EMA’s Guideline on Computerized Systems and Electronic Data in Clinical Trials: Good Documentation Practice

The European Medicines Agency (EMA) recently adopted the final version of its Good Clinical Practice Inspectors Working Group (GCP IWG) guideline on the use of computerized systems in clinical trials.  It does a very nice job of articulating, in plain language, the issues surrounding data integrity, validation, and security that are “industry standard” but not specifically addressed in 21 CFR Part 11, Good Clinical Practice, or FDA guidances. We’re going to cover some key points in this next series of blog posts.  First up:  Good Documentation Practice.

Although Good Documentation Practice is essential to quality, it is not currently required by any US regulation (including GMP!), and it was added to ICH GCP E6 revision 2 only in reference to source documentation maintained by sites:

4.9.0  The investigator/institution should maintain adequate and accurate source documents and trial records that include all pertinent observations on each of the site’s trial subjects. Source data should be attributable, legible, contemporaneous, original,
accurate, and complete. Changes to source data should be traceable, should not obscure the original entry, and should be explained if necessary (e.g., via an audit trail).

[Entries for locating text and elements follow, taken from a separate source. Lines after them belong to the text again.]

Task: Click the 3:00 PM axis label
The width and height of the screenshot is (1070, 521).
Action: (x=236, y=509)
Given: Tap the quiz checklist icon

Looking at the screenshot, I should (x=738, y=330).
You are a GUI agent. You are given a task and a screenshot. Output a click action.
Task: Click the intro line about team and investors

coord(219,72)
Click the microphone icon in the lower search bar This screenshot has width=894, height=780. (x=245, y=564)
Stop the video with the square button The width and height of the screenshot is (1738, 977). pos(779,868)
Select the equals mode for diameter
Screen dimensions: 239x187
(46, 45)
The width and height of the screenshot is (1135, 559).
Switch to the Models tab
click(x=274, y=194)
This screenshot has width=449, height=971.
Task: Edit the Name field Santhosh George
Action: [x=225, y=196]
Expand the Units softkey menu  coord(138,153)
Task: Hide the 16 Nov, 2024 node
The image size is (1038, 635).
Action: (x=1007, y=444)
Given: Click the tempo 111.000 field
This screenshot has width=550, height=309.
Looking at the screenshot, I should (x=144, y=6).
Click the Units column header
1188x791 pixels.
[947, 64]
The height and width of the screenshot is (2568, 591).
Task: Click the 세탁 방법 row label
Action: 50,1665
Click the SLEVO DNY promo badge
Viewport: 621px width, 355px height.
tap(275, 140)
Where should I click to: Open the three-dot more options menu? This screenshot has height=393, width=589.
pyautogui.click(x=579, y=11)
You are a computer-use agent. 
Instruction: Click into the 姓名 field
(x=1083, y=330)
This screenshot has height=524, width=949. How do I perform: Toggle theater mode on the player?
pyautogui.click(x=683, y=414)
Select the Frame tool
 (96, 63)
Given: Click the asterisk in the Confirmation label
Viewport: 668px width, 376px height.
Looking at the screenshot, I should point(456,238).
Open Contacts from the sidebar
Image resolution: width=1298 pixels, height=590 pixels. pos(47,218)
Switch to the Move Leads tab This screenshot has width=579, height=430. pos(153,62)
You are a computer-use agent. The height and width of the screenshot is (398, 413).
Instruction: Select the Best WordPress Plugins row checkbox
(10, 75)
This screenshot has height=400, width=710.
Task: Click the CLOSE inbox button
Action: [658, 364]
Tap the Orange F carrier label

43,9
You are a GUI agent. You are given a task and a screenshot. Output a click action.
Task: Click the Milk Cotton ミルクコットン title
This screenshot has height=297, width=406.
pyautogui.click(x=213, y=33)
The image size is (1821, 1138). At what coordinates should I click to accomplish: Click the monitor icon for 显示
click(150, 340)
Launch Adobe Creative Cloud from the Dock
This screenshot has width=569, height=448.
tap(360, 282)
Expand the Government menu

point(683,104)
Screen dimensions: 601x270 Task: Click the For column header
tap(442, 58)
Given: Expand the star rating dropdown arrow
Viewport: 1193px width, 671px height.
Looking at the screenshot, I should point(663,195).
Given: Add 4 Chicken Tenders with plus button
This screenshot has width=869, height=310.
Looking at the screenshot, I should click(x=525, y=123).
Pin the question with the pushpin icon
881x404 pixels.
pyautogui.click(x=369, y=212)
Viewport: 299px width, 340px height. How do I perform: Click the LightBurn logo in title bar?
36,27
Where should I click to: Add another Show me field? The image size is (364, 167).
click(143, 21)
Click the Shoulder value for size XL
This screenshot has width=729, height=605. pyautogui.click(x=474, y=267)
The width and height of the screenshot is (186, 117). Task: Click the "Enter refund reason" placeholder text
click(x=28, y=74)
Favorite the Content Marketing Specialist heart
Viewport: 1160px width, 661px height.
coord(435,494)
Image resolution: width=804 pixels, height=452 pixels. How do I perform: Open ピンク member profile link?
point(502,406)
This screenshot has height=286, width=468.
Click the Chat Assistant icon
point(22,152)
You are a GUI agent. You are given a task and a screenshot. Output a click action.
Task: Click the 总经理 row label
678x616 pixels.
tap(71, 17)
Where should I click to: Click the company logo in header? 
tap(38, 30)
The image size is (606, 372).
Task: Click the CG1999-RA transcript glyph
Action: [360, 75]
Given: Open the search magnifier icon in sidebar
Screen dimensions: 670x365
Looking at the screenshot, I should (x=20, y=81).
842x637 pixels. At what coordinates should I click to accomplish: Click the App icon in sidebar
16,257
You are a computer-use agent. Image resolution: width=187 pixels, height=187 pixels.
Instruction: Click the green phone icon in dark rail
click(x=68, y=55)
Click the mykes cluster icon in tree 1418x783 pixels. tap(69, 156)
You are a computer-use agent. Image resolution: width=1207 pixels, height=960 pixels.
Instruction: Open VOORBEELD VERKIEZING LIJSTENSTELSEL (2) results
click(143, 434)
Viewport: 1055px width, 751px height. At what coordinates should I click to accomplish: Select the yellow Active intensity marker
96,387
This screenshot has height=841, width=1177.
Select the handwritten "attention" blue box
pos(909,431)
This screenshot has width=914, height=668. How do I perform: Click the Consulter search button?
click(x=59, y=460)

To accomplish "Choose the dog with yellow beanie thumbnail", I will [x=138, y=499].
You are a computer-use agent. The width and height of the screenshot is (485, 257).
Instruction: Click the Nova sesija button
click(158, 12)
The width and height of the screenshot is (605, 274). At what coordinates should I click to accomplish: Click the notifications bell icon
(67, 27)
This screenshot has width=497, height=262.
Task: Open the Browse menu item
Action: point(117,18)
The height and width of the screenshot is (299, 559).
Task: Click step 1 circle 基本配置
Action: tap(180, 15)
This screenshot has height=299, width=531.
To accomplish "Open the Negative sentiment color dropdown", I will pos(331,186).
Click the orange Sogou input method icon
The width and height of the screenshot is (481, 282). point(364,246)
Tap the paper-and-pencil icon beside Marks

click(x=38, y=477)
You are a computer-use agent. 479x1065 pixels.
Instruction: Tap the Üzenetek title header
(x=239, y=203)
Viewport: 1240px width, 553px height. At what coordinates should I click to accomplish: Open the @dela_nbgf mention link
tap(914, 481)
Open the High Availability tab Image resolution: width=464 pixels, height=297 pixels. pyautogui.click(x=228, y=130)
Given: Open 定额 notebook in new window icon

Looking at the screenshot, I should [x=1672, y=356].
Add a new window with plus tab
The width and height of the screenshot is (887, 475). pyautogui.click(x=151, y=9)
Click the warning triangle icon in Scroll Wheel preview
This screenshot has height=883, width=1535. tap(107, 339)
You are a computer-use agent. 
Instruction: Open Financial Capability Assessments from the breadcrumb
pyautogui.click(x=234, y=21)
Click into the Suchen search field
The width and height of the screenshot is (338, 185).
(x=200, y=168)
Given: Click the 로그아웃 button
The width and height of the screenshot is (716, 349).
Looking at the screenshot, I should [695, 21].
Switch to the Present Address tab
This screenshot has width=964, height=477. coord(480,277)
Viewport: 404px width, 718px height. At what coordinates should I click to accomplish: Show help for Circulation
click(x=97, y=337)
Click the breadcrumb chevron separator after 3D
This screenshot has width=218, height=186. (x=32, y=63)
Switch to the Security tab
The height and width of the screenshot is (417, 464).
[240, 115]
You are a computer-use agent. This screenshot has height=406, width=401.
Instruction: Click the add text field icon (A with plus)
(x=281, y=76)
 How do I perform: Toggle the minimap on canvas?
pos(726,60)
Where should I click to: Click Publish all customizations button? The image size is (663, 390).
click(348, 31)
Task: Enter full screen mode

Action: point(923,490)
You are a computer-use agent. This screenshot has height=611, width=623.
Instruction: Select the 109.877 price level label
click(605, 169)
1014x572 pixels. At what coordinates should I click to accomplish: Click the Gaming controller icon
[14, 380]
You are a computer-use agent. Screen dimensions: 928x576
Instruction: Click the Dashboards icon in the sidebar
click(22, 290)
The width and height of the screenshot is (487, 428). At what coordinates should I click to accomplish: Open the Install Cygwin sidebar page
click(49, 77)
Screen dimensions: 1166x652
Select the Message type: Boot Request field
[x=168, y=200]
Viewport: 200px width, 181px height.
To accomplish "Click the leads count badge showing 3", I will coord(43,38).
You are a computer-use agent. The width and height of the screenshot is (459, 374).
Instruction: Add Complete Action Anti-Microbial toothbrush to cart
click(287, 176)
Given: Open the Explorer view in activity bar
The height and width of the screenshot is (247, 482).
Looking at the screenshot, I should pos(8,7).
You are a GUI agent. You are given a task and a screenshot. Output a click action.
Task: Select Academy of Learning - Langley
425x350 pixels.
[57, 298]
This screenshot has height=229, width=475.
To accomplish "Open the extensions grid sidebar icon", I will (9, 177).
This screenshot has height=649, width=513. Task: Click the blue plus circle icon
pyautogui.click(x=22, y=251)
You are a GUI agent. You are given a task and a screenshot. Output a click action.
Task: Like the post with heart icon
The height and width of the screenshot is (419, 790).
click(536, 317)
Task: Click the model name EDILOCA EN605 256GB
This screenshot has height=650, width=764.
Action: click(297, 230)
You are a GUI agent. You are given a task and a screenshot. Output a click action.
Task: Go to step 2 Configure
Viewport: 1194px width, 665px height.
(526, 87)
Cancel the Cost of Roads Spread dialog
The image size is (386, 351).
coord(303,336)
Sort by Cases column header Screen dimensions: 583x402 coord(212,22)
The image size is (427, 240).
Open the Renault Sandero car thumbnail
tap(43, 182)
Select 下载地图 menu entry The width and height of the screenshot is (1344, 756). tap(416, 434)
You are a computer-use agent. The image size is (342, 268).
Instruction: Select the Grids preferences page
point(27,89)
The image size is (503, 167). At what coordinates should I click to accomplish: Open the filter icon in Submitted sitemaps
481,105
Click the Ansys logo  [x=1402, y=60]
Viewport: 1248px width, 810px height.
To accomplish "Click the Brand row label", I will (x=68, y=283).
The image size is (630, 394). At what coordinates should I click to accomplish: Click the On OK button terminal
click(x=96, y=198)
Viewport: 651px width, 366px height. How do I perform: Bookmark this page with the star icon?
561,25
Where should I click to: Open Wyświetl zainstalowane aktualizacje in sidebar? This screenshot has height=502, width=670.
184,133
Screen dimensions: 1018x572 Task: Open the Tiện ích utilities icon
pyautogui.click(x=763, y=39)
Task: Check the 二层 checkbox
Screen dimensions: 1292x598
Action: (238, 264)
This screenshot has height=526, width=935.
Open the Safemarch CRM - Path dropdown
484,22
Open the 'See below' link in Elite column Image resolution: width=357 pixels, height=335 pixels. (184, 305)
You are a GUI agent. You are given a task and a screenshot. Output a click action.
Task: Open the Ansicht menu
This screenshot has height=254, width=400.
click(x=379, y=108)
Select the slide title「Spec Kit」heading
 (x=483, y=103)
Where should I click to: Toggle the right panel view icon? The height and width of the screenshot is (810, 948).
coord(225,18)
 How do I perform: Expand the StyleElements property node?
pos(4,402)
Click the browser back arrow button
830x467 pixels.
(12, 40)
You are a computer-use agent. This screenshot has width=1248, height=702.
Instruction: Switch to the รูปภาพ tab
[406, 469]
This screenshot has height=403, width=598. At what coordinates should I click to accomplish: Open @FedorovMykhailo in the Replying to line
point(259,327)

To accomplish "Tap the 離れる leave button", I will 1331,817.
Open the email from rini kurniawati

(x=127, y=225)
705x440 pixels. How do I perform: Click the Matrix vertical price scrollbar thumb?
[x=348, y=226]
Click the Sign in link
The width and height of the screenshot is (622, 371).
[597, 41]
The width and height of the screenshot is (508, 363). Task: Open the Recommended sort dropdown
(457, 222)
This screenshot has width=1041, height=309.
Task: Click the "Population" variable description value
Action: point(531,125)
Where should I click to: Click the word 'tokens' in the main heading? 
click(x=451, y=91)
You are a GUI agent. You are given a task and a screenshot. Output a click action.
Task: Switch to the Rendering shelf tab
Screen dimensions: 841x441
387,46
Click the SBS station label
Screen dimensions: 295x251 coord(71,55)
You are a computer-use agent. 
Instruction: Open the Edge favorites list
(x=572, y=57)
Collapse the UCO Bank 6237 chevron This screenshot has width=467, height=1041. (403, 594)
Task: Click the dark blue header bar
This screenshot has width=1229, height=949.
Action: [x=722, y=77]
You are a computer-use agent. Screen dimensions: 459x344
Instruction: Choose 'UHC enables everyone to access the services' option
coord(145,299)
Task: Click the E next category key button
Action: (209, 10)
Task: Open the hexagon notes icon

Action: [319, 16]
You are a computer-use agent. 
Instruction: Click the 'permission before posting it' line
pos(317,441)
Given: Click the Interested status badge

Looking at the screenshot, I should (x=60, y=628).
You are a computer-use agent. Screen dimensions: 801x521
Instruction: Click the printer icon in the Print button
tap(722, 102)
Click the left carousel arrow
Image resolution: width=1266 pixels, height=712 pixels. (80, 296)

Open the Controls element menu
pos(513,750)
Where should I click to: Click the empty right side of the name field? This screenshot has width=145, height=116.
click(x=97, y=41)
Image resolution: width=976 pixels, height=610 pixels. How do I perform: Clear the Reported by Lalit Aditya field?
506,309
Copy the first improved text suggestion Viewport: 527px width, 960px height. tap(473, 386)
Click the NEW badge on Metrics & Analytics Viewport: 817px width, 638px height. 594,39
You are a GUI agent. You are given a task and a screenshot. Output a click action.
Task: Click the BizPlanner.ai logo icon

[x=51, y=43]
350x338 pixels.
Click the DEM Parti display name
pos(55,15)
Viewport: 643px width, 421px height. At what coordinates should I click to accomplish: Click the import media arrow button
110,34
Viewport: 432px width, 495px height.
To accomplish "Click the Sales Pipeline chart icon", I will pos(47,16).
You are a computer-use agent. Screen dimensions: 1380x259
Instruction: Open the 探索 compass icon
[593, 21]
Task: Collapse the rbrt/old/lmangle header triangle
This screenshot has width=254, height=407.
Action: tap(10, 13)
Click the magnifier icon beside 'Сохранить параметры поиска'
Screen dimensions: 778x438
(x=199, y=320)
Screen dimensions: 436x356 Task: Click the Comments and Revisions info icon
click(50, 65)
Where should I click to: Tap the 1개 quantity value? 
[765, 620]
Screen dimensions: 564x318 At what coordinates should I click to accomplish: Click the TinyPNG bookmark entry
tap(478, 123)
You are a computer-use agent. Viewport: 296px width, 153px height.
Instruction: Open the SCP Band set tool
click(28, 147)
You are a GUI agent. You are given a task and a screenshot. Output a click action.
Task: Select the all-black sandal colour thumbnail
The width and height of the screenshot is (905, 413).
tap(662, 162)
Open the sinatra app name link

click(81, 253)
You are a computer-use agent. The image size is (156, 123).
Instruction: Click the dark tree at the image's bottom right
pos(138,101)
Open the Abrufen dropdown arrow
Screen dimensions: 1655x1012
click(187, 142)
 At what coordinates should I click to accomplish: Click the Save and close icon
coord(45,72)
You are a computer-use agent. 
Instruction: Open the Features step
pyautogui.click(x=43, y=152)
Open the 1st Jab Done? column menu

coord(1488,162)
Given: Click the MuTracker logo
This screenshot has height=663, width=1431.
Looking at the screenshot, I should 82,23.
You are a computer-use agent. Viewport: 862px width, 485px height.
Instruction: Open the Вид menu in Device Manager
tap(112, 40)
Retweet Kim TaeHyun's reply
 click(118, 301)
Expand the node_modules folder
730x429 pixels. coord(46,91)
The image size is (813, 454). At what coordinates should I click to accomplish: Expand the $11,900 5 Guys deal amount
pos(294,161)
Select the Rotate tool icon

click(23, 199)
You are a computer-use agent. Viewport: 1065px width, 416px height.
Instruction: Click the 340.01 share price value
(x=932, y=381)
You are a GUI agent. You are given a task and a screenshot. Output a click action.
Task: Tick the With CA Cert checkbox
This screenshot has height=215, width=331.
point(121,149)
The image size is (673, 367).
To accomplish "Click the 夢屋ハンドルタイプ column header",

Most GDP/ALCOA+ training emphasizes controls put in place for handwritten records (for example, no sticky notes or Wite-Out). EMA’s computerized system guideline explicitly ties the concept of data integrity for computerized data to “ALCOA++” principles of Good Documentation Practice:

• “Attributable” includes the ability to tell which person or system generated the data, which means that the audit trail should clearly reflect the originator of each action, whether that originator is a person or a system.  This requirement has implications for situations in which data are transferred from one system to another.
• For computerized systems, the requirement for “legibility” includes being able to reverse any changes to data, such as compression, encryption, or coding.  For example, if you zip up a file to store it, you need to be able to unzip it to read it.
• Data that are captured in a dynamic state are “original” only if they are maintained in that state or replaced with a certified copy.  For example, eCRF data is “original” when maintained in the EDC application, although a certified copy such as a .pdf representation may replace it. If you’re decommissioning your EDC or IRT system, then, you need to ensure that the data exports you receive have all the data and metadata required to be a certified copy.
• Data collected by a computer system should be “at least as accurate as those recorded on paper,” per the guideline.  This means that any coding “should be controlled,” and data transfers should be validated. Metadata “could…contain information to confirm…accuracy” of the data. This bit is difficult to parse – does it refer to timestamps on audit trails, which help confirm data accuracy by placing it in context?  Or does it suggest that metadata could include supplementary data to confirm accuracy, such as supplying a missing version date?  We’ll keep an eye on upcoming reflection papers and Q&A to discern the intention.
• “Completeness” may include “preserving the original context.” Again, this goes back to the concept of originality; a copy of the data may not preserve all the features of the dynamic state, such as when a .pdf of a completed eCRF doesn’t show all the drop-down menu choices.
• Checks for data “consistency” should be implemented throughout data capture, processing, and migration, to detect and avoid “contradictions.” For example, if a dataset is transferred from one vendor or another, this requirement suggests that a QC review to verify that the data sent was an exact copy of the data received is required.
• “Enduring” and “available” mean that data should be stored in such a way that they are not corrupted, and that the team should be able to find data when needed, which highlights the importance of an archived data inventory – no point in storing data securely if no one knows where it is.
• Changes to data should be “traceable” throughout its lifecycle. Our systems frequently do a great job of tracing data changes through the audit trail, but when we migrate or transfer data, we need to put manual processes in place to maintain that traceability.